Est beaucoup moins grande l'ambition de la proposition de loi émanant du groupe socialiste du Sénat et dont je me trouve être le rapporteur, comme j'en suis le premier signataire au côté de Michel Charasse, Guy Allouche et, last but not least , Robert Badinter.
Il ne s'agit que de supprimer des dispositions qui sont particulièrement choquantes en matière de détention provisoire, pour les majeurs comme pour les mineurs, à savoir celles qui permettent que, dans une même affaire, un mis en cause, qui a été détenu provisoirement pendant la durée maximale prévue par la loi en ce qui le concerne, puisse à nouveau, et pour la même durée, être incarcéré dans le cas où, ayant été mis sous contrôle judiciaire à l'expiration de la durée de détention provisoire en principe maximale, il se serait soustrait volontairement aux obligations du contrôle judiciaire, même si ces obligations peuvent paraître abusives, tel un versement mensuel de 100 000 francs.

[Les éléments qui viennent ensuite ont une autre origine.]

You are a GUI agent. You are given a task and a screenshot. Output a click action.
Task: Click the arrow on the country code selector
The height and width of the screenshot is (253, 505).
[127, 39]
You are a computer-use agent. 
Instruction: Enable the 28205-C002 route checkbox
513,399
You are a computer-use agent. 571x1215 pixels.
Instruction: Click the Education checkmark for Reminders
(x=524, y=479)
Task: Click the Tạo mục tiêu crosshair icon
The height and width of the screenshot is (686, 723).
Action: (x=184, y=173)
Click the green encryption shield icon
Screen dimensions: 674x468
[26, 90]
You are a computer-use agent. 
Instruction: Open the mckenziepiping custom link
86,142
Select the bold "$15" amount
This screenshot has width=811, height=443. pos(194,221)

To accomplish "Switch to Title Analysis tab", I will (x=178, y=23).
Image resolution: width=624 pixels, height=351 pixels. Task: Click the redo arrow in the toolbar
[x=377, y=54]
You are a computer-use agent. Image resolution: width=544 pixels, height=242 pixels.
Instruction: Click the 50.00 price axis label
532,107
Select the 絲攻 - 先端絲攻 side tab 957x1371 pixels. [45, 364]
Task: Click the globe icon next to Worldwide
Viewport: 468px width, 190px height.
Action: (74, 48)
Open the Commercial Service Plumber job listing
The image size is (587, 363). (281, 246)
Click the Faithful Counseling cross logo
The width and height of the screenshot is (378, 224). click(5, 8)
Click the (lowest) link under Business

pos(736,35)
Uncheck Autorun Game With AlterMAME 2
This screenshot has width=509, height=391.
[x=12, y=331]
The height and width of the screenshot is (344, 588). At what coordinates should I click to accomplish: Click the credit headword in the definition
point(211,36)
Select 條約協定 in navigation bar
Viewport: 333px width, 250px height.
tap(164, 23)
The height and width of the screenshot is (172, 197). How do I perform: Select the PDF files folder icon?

Avec l'ensemble des membres de la commission des lois du Sénat, à l'exception de nos collègues du groupe du RPR, qui se sont abstenus - ils ont fait connaître qu'ils n'étaient nullement en désaccord sur le fond mais qu'ils préféreraient attendre la réforme d'ensemble de la justice, à laquelle nous croyons tous mais qui, par son ampleur même, peut prendre beaucoup de temps - nous demandons tout simplement que la durée maximale d'une détention provisoire soit véritablement un maximum, y compris dans le cas d'un éventuel manquement aux obligations d'un contrôle judiciaire.
Il n'est pas normal, en effet, que le substitut à l'emprisonnement que doit être le contrôle judiciaire permette, par son existence même, une détention provisoire supplémentaire.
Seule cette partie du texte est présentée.